## PASSAGE TO READ
****************

Enhanced conflict resolution with MySQL Cluster active-active replication

Detecting conflicts

Part of the latest MySQL Cluster Development Milestone Release (MySQL Cluster 7.2.1 – select the “Development Release” tab at http://dev.mysql.com/downloads/cluster/#downloads) is a couple of enhancements to the conflict detection and resolution mechanism for active-active (multi-master) replication. While MySQL Cluster has had conflict detection for years it has now been made much more complete and a lot easier to use:

  • No changes needed to the application schema
  • Entire conflicting transaction is rolled back together with any dependent transactions

The focus of this post will be to step through how to use this feature – while it will also attempt to explain how it works at a high level, you should refer to the following posts for the design details and philosophy: Eventual consistency with MySQL & Eventual Consistency – detecting conflicts.

What is a conflict?

MySQL Cluster allows bi-directional replication between two (or more) clusters. Replication within each cluster is synchronous but between clusters it is asynchronous which means the following scenario is possible:

Conflict with asynchronous replication
Site A Replication Site B
x == 10 x == 10
x = 11 x = 20
— x=11 –> x == 11
x==20 <– x=20 —

 

In this example a value (column for a row in a table) is set to 11 on site A and the change is queued for replication to site B. In the mean time, an application sets the value to 20 on site B and that change is queued for replication to site A. Once both sites have received and applied the replicated change from the other cluster site A contains the value 20 while site B contains 11 – in other words the databases are now inconsistent.

****************

## LISTING

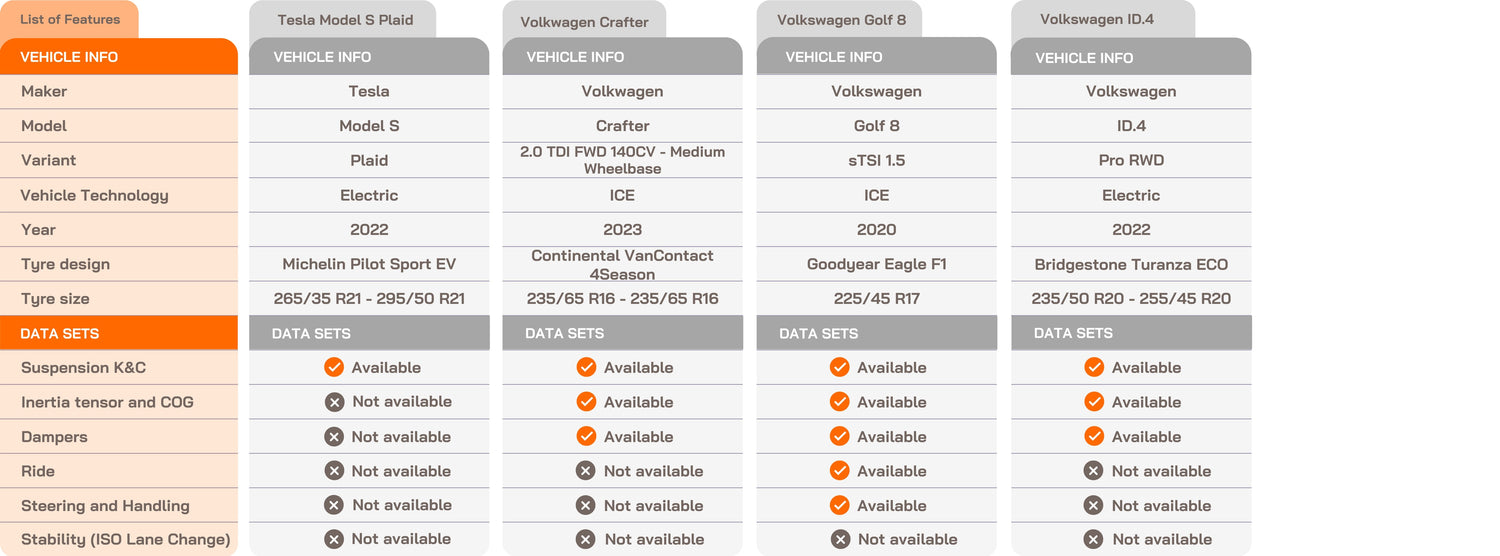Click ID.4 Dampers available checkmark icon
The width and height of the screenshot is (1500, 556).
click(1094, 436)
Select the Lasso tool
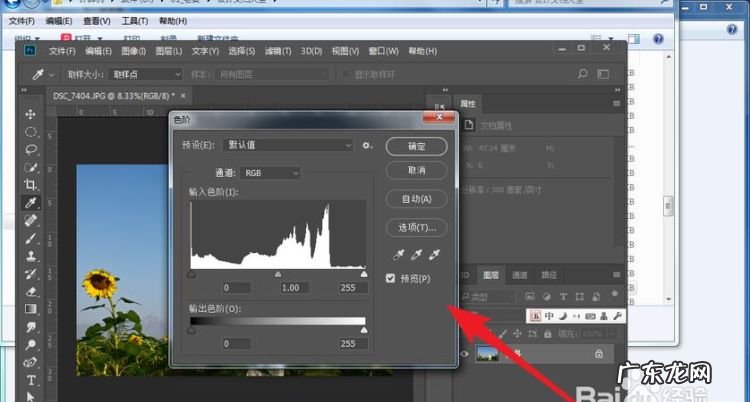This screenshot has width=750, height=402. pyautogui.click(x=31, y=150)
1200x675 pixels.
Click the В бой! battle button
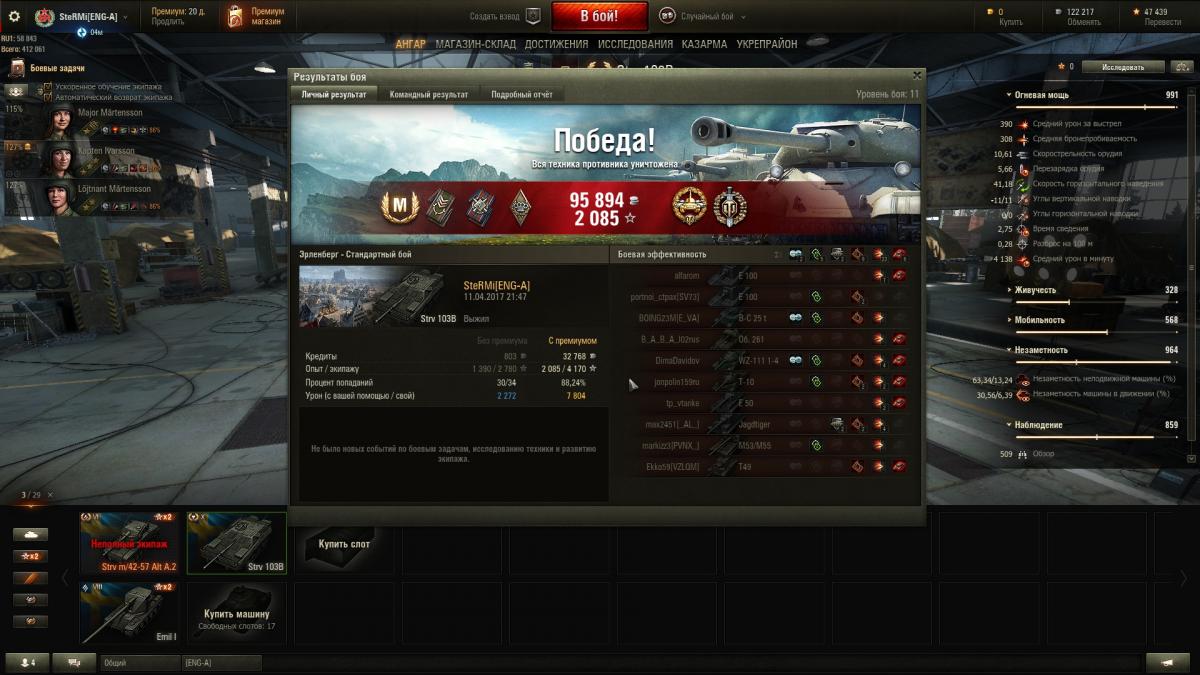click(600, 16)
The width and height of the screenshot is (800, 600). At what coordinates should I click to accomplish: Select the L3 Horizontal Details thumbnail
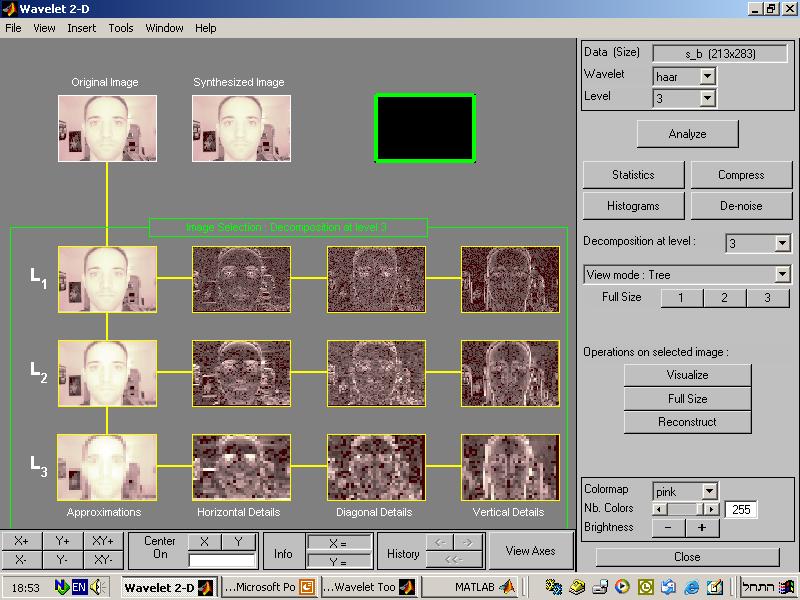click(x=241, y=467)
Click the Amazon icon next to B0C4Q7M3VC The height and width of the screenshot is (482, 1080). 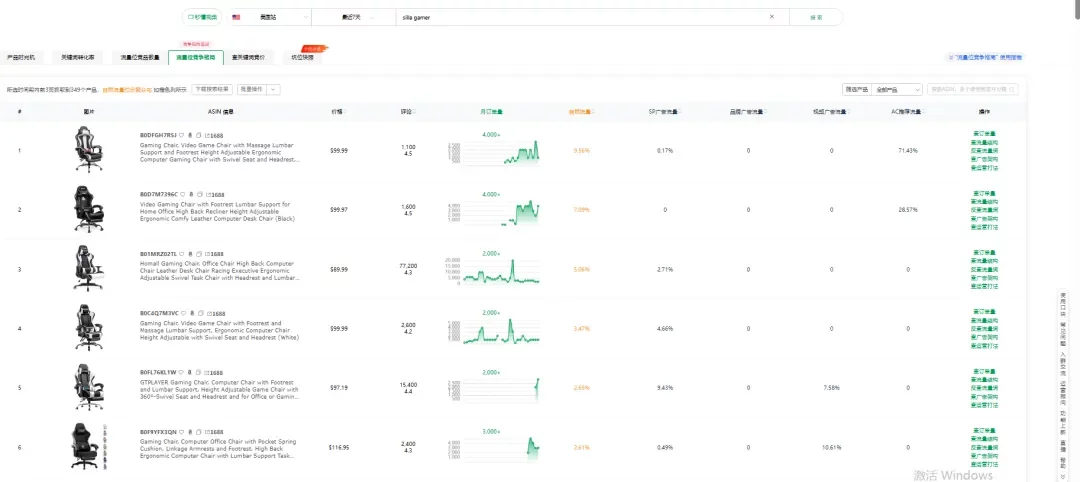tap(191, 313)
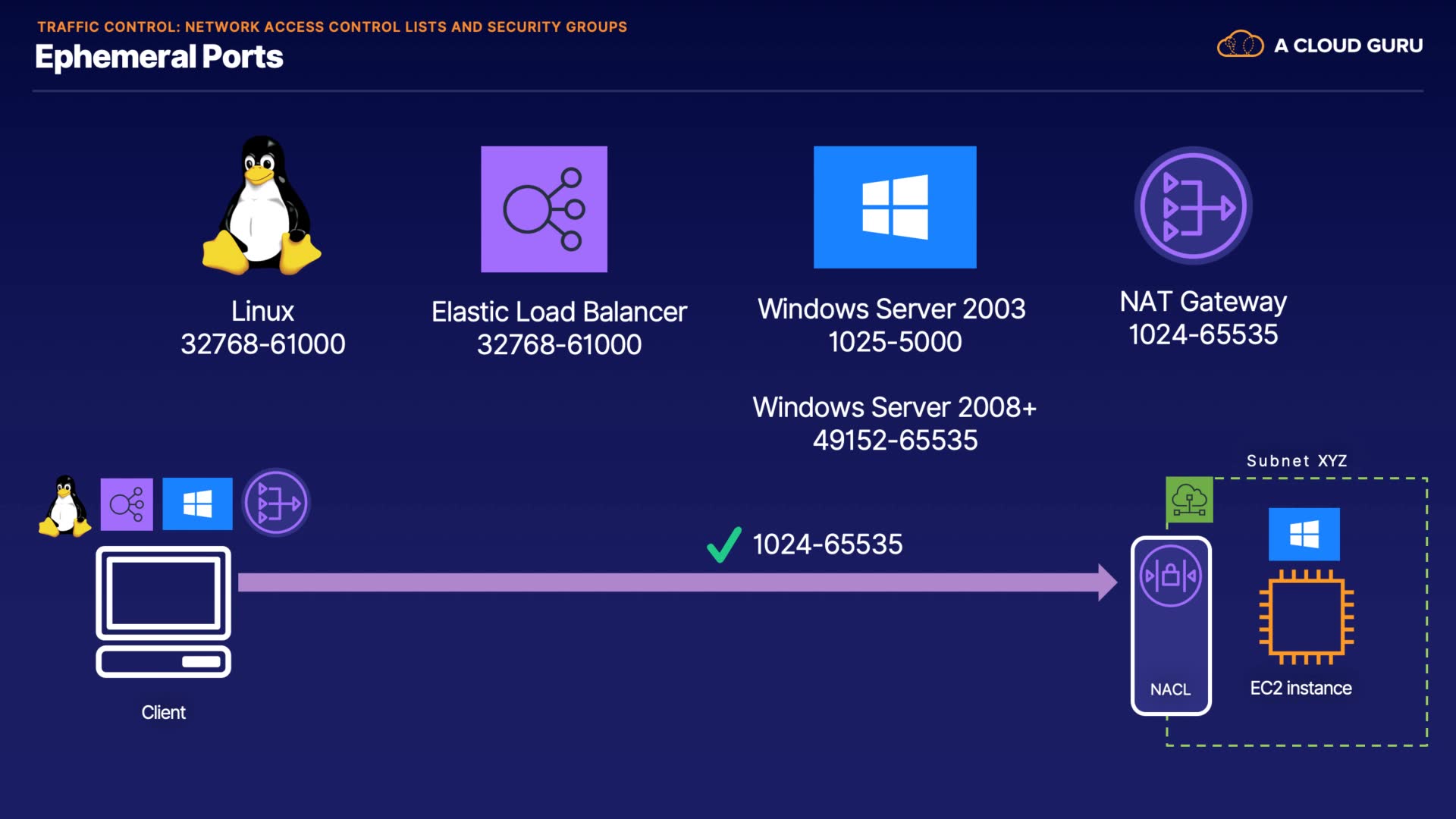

****************

## REQUIREMENTS
1. In the post on MySQL Cluster conflict resolution, rewrite the part that opens with the words "Conflict with asynchronous" and closes with "are now inconsistent.", changing "inconsistent" to "out of sync".
2. According to the post on MySQL Cluster conflict resolution, is replication between clusters synchronous or asynchronous?
3. Carry on the post on MySQL Cluster conflict resolution from the point at which it stops.

## EXERCISE ANSWERS
1.
Conflict with asynchronous replication
Site A Replication Site B
x == 10 x == 10
x = 11 x = 20
— x=11 –> x == 11
x==20 <– x=20 —

 

In this example a value (column for a row in a table) is set to 11 on site A and the change is queued for replication to site B. In the mean time, an application sets the value to 20 on site B and that change is queued for replication to site A. Once both sites have received and applied the replicated change from the other cluster site A contains the value 20 while site B contains 11 – in other words the databases are now out of sync.

2. Asynchronous.

3.
How MySQL Cluster 7.2 implements eventual consistency

There are two phases to establishing consistency between both clusters after an inconsistency has been introduced:

  1. Detect that a conflict has happened
  2. Resolve the inconsistency

Detecting the conflict

The following animation illustrates how MySQL Cluster 7.2 detects that an inconsistency has been introduced by the asynchronous, active-active replication:

Detecting conflicts

While we typically consider the 2 clusters in an active-active replication configuration to be peers, in this case we designate one to be the primary and the other the secondary. Reads and writes can still be sent to either cluster but it is the responsibility of the primary to identify that a conflict has arisen and then remove the inconsistency.

A logical clock is used to identify (in relative terms) when a change is made on the primary – for those who know something of the MySQL Cluster internals, we use the index of the Global Checkpoint that the update is contained in. For all tables that have this feature turned on, an extra, hidden column is automatically added on the primary – this represents the value of the logical clock when the change was made.

Once the change has been applied on the primary, there is a “window of conflict” for the effected row(s) during which if a different change is made to the same row(s) on the secondary then there will be an inconsistency. Once the slave on the secondary has applied the change from the primary, it will send a replication event back to the slave on the primary, containing the primary’s clock value associated with the changes that have just been applied on the secondary. (Remember that the clock is actually the Global Checkpoint Index and so this feature is sometimes referred to as Reflected GCI). Once the slave on the primary has received this event, it knows that all changes tagged with a clock value no later than the reflected GCI are now safe – the window of conflict has closed.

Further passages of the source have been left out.